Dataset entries

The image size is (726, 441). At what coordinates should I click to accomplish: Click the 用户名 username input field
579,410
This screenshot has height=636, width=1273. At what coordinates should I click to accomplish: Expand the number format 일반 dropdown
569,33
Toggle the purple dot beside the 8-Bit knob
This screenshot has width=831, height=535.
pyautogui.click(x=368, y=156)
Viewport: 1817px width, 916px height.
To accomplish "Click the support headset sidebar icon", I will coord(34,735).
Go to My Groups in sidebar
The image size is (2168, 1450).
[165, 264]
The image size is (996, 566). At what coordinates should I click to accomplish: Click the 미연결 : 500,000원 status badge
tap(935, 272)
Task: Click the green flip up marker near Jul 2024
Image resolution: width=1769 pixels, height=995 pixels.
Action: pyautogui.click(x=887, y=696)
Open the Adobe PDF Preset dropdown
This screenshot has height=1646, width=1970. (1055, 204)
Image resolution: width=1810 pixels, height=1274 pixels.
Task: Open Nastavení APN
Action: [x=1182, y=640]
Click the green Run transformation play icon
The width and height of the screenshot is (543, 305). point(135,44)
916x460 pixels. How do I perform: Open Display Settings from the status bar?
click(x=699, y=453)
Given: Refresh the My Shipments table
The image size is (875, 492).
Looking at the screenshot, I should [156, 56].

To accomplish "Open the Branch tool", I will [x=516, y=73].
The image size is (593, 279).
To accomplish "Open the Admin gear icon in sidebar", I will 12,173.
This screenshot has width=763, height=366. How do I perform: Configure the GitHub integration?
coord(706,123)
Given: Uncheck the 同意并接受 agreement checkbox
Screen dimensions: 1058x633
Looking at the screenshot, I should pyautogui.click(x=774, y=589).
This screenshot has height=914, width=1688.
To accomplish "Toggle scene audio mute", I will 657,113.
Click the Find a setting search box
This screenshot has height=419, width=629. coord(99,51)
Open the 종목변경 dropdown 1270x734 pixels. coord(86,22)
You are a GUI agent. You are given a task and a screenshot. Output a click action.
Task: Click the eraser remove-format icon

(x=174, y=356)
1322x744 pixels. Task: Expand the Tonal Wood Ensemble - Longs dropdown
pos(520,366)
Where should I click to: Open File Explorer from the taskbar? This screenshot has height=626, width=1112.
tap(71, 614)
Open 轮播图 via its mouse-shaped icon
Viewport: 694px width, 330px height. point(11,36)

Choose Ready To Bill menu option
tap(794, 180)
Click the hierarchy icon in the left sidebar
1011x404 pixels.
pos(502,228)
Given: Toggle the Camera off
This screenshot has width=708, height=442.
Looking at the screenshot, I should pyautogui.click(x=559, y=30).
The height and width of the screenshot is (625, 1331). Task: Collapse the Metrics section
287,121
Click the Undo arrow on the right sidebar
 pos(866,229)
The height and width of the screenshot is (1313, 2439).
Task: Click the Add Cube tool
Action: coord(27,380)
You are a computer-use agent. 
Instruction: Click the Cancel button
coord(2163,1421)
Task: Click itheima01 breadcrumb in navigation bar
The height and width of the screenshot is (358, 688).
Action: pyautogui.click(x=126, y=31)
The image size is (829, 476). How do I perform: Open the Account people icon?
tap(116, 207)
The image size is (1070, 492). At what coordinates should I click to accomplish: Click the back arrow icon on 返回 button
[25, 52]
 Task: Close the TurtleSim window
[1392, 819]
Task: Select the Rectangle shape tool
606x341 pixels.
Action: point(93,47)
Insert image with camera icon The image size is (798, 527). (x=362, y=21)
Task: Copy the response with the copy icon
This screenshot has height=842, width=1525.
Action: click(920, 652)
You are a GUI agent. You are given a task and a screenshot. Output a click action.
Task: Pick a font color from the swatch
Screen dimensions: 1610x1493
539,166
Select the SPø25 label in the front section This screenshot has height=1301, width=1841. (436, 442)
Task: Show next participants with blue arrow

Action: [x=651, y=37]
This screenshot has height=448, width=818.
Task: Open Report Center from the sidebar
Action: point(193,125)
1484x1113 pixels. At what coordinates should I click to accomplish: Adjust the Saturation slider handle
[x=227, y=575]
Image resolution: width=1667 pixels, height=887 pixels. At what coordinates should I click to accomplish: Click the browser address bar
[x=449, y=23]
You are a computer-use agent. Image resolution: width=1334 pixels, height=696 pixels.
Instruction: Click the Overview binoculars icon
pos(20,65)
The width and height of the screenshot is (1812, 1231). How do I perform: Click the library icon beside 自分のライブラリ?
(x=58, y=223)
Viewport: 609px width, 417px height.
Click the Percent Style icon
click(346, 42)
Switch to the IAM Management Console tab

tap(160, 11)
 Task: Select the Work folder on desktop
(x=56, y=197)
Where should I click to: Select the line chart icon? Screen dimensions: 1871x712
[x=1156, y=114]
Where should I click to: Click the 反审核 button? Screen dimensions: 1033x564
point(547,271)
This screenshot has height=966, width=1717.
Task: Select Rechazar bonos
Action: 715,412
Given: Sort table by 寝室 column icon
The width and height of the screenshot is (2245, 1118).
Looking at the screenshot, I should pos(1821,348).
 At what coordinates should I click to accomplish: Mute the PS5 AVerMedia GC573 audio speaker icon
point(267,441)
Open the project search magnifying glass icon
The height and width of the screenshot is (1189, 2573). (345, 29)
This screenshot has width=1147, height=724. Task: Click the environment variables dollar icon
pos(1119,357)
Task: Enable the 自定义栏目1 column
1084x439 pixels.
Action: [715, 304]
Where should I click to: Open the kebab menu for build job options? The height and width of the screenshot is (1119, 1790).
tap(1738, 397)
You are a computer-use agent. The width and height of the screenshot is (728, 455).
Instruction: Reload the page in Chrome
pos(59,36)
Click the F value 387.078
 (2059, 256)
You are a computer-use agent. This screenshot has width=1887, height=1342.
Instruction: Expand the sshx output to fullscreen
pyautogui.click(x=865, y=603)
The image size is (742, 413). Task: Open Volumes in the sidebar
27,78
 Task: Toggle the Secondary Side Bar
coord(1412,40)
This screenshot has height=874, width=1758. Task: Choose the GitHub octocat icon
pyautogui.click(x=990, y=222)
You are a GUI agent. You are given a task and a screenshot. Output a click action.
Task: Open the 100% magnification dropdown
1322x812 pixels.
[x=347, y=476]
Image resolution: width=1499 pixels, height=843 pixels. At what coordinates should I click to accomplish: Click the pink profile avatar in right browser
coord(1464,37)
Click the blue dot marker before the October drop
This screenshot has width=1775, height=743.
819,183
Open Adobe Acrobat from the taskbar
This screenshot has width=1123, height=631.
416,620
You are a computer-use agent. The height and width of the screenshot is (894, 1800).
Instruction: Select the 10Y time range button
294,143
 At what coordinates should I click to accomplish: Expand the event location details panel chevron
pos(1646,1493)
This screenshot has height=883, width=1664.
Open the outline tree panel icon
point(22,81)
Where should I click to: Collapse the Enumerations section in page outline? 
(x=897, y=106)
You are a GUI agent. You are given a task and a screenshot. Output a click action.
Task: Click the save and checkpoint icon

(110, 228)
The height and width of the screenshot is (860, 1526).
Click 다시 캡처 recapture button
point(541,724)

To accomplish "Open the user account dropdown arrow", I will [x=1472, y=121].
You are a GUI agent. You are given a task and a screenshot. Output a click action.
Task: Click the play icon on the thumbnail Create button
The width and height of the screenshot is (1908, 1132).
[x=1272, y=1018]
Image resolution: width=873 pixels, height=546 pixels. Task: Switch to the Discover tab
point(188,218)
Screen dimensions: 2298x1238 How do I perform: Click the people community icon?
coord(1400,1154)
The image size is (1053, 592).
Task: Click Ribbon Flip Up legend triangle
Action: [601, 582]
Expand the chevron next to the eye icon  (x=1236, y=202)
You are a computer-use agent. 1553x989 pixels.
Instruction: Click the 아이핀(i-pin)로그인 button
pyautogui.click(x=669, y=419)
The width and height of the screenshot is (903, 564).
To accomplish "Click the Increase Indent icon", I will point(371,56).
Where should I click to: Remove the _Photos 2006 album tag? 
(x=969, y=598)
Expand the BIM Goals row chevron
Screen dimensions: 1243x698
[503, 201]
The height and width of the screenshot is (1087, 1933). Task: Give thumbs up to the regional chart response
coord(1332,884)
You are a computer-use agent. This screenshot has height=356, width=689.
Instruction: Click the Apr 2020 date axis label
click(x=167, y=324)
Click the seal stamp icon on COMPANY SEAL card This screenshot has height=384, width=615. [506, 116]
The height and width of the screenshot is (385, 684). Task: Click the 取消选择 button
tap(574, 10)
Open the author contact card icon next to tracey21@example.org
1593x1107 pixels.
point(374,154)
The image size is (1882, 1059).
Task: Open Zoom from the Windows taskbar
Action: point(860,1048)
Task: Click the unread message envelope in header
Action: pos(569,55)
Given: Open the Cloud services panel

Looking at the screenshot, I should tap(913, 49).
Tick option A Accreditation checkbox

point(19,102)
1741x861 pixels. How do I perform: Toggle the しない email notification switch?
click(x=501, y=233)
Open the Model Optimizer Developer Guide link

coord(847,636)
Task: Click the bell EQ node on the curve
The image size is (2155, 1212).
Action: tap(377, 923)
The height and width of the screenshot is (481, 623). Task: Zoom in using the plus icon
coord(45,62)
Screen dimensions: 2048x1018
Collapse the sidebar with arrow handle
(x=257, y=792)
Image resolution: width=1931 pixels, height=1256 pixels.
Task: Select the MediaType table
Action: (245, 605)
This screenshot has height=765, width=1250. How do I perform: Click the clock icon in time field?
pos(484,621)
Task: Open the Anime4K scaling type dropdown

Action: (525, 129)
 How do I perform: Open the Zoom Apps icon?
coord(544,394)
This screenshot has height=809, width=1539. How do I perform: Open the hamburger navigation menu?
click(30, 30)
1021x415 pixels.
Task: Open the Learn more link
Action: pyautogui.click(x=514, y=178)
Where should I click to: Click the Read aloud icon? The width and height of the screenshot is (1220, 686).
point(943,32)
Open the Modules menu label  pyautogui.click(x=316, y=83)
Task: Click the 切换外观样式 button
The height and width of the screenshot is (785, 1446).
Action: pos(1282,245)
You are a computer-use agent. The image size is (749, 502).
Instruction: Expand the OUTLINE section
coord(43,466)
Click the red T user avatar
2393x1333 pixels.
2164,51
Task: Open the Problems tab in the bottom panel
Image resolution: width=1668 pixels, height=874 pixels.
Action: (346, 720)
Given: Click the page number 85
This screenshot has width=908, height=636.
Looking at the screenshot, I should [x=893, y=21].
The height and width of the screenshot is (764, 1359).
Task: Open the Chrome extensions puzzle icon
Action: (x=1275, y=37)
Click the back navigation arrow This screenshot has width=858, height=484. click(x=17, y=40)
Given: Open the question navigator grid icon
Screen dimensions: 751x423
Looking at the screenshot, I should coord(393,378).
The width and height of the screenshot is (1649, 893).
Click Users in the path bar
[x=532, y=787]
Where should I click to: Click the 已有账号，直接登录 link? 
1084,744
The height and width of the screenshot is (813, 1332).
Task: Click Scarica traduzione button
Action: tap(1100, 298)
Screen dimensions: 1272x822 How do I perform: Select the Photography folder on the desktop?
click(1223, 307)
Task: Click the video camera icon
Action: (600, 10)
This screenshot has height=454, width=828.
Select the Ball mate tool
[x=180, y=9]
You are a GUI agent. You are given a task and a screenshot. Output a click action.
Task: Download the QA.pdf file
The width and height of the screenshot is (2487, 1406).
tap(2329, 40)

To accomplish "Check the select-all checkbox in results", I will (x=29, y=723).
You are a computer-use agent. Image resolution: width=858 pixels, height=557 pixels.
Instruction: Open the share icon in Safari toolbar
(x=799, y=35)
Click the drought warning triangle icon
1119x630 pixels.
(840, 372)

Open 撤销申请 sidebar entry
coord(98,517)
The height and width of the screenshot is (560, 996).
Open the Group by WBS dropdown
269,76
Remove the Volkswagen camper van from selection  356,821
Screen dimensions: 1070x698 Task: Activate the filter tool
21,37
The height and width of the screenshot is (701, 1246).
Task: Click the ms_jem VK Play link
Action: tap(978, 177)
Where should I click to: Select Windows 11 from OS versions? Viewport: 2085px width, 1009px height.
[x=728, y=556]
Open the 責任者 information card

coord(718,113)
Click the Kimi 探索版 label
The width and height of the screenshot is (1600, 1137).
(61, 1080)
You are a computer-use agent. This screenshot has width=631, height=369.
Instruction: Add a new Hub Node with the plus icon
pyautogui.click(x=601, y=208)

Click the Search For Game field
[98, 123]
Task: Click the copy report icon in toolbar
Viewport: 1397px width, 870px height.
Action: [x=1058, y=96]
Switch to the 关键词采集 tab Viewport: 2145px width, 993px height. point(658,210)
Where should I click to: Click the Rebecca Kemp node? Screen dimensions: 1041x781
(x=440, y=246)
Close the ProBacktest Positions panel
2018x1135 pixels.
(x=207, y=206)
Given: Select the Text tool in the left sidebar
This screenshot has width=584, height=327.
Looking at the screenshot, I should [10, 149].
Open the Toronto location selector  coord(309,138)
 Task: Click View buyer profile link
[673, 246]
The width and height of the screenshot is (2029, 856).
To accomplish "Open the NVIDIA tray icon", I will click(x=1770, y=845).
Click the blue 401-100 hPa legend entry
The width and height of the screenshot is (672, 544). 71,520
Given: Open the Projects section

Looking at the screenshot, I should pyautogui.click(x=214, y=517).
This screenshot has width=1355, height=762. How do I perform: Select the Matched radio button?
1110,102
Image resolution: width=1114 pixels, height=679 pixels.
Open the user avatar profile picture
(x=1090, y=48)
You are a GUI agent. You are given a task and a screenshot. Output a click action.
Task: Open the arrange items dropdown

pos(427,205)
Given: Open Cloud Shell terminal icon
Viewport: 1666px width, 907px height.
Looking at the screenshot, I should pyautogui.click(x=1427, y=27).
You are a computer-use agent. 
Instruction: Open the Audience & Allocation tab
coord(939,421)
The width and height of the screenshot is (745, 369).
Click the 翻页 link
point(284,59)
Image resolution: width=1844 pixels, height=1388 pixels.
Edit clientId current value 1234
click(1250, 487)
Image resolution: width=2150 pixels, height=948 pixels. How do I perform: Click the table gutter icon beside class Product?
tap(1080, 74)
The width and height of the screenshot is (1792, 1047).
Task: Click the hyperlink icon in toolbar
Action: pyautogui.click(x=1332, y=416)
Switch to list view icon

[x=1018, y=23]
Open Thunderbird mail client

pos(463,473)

# EXERCISE:
Reproduce the lines of the entries above from the one with "Image resolution: width=1668" to the one with "Given: Click the page number 85", both included, exactly and without any other line.

# RESPONSE TO THIS TASK:
Image resolution: width=1668 pixels, height=874 pixels.
Action: (346, 720)
Given: Click the page number 85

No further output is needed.